Elle avança encore, cette fois plus près. Leurs souffles se mêlèrent dans l'air froid. « Tu n'es plus mon Alpha. » La phrase était dénuée de tout doute, de toute hésitation. Elle était ferme, inébranlable, comme si elle avait préparé cette rencontre depuis des années. « Je ne suis plus celle que tu as connue. Ne pense même pas que tu puisses revenir dans ma vie. »
Les mots frappèrent Tobias comme une décharge électrique. Il avait espéré, dans les recoins les plus intimes de son cœur, qu'il pourrait la convaincre de lui accorder une seconde chance, que son amour aurait suffi. Mais Clara avait changé. Elle n'était plus celle qui l'aimait aveuglément, prête à tout pour le suivre. Elle avait appris à se suffire à elle-même.
Tobias baissa les yeux, luttant contre les vagues de culpabilité qui l'envahissaient. Il aurait voulu lui dire qu'il n'avait jamais cessé de l'aimer, qu'il s'était perdu sans elle, que rien ne comptait plus que de réparer son erreur. Mais il savait que ces mots seraient vains, qu'ils ne feraient qu'ajouter de la douleur à la douleur. Il avait vu cette lueur dans ses yeux. Il était trop tard.

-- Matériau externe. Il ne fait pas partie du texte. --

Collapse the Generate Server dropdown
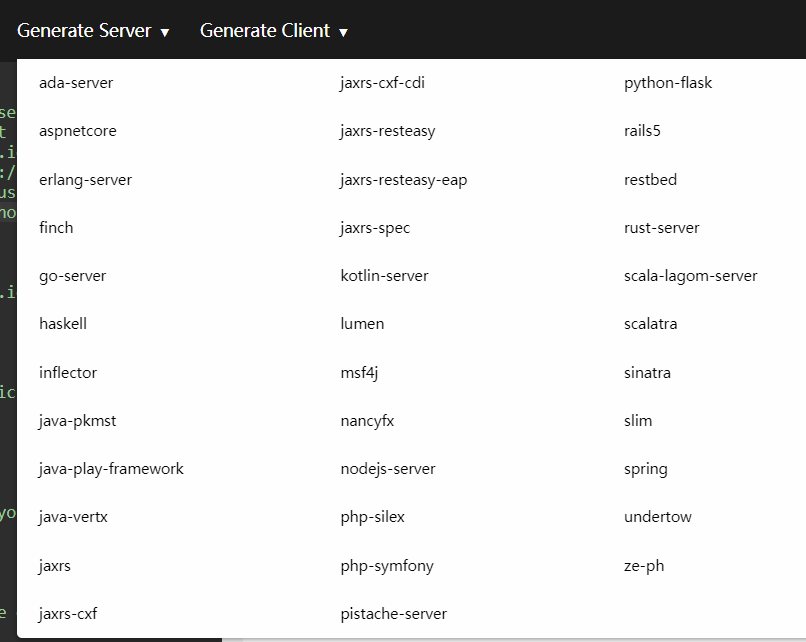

Clara se détourna alors brusquement, sans un mot de plus, et se dirigea vers ses lieutenants. La rencontre était terminée. Tobias se tenait là, seul, avec le poids de son échec. Les années de séparation n'avaient fait qu'amplifier la distance entre eux. Rien ne pourrait effacer ce qu'il avait fait. Il n'était plus celui qu'elle désirait, et peut-être ne l'avait-il jamais été.
Il tourna les talons, le cœur lourd, le regard fixé sur l'horizon, sans savoir si un jour il pourrait réparer ce qu'il avait brisé. Mais il savait qu'il n'abandonnerait pas.